Il fixe la date de la clôture et celle des plaidoiries. Toutefois, si l'affaire nécessite de nouveaux échanges de conclusions, sans préjudice de l'article 910-4, il en fixe le calendrier, après avoir recueilli l'avis des avocats.
En l'absence de calendrier de procédure fixé par ce magistrat après l'expiration des délais pour conclure et communiquer les pièces, les parties peuvent, jusqu'à la clôture de l'instruction, invoquer de nouveaux moyens et conclure à nouveau. Elles peuvent également solliciter la fixation de l'affaire à une audience, demande utile puisqu'elle interrompt la péremption.
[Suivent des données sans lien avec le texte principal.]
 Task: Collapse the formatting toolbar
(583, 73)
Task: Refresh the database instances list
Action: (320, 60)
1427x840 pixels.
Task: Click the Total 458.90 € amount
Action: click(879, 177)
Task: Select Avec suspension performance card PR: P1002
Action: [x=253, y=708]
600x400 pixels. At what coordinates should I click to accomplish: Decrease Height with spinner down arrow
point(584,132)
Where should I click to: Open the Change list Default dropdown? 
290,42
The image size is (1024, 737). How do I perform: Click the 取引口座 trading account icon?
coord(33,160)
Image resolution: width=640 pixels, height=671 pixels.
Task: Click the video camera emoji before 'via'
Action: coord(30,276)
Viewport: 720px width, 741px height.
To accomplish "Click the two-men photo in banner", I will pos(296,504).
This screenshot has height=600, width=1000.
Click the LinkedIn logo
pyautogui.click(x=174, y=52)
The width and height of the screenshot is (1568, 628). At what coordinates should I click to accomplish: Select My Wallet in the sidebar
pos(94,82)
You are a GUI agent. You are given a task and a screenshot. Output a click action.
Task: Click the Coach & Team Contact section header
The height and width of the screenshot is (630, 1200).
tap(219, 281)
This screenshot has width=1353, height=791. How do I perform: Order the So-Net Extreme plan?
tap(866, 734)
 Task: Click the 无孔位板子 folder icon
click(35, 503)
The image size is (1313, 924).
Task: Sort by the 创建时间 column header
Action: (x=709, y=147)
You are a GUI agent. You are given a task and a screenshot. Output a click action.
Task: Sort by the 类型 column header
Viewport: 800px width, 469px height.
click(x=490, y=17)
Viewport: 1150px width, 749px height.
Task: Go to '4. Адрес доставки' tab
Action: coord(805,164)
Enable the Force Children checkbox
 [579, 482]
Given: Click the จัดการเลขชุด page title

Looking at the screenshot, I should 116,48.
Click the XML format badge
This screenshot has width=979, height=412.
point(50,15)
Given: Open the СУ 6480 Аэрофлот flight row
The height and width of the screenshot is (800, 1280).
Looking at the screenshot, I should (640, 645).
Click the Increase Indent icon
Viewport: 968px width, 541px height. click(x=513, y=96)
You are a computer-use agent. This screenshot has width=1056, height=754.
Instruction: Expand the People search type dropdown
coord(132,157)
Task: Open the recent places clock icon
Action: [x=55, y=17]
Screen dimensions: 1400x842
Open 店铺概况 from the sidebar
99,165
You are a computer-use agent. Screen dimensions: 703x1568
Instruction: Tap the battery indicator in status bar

Tant que le juge n'a pas fixé l'affaire, le délai de péremption court. La procédure n'échappe pas aux parties qui peuvent influer le cours de l'instance et l'accélérer, a fortiori lorsqu'elles estiment que l'affaire est en état d'être jugée.
En d'autres termes, les pouvoirs conférés au conseiller de la mise en état n'ont pas pour conséquence de priver l'appelant ou l'intimé de la possibilité d'accomplir des diligences, et ce d'autant plus qu'il leur appartient de conduire la procédure et de veiller à ce que la péremption ne soit pas acquise.
Dans le cas présent, aucune diligence n'a interrompu le délai de péremption.
La péremption a été acquise le 22 mai 2020.
En conséquence des développements qui précèdent, il y a lieu de confirmer l'ordonnance déférée.
Il sera alloué à l'intimée une indemnité au titre de ses frais irrépétibles.
PAR CES MOTIFS
Statuant publiquement et contradictoirement,
Confirme l'ordonnance en date du 6 avril 2023 ;
Condamne M. [L] [E] et Mme [F] [P] épouse [E] à verser à la SARL Sun Azur 83 la somme de 1 000 euros sur le fondement de l'article 700 du code de procédure civile ;
Condamne M. [L] [E] et Mme [F] [P] épouse [E] aux dépens du déféré .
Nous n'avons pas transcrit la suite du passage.